Barnes Danielle, Polanco Luis, Perea Jose A
Department of Computational Mathematics, Science and Engineering, Michigan State University, East Lansing, MI, United States.
Department of Mathematics, Michigan State University, East Lansing, MI, United States.
Front Artif Intell. 2021 Jul 28;4:681174. doi: 10.3389/frai.2021.681174. eCollection 2021.

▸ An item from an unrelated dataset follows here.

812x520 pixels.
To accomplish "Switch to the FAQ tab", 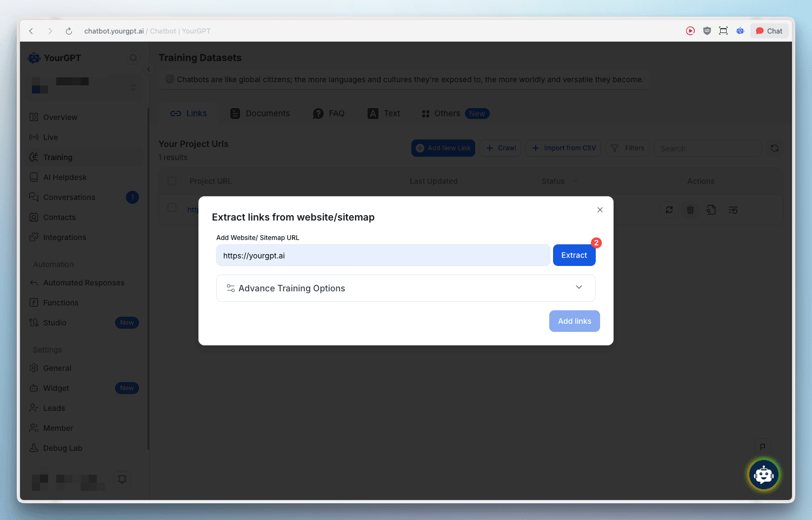I will (x=329, y=114).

Many and varied methods currently exist for featurization, which is the process of mapping persistence diagrams to Euclidean space, with the goal of maximally preserving structure. However, and to our knowledge, there are presently no methodical comparisons of existing approaches, nor a standardized collection of test data sets. This paper provides a comparative study of several such methods. In particular, we review, evaluate, and compare the stable multi-scale kernel, persistence landscapes, persistence images, the ring of algebraic functions, template functions, and adaptive template systems. Using these approaches for feature extraction, we apply and compare popular machine learning methods on five data sets: MNIST, Shape retrieval of non-rigid 3D Human Models (SHREC14), extracts from the Protein Classification Benchmark Collection (Protein), MPEG7 shape matching, and HAM10000 skin lesion data set. These data sets are commonly used in the above methods for featurization, and we use them to evaluate predictive utility in real-world applications.
目前存在许多不同的特征化方法,特征化是将持久图映射到欧几里得空间的过程,其目标是最大程度地保留结构。然而,据我们所知,目前尚无对现有方法的系统比较,也没有标准化的测试数据集集合。本文对几种此类方法进行了比较研究。具体而言,我们回顾、评估并比较了稳定多尺度核、持久景观、持久图像、代数函数环、模板函数和自适应模板系统。使用这些方法进行特征提取,我们在五个数据集上应用并比较了流行的机器学习方法:MNIST、非刚性3D人体模型形状检索(SHREC14)、蛋白质分类基准数据集(Protein)提取的数据、MPEG7形状匹配以及HAM10000皮肤病变数据集。这些数据集在上述特征化方法中常用,我们用它们来评估在实际应用中的预测效用。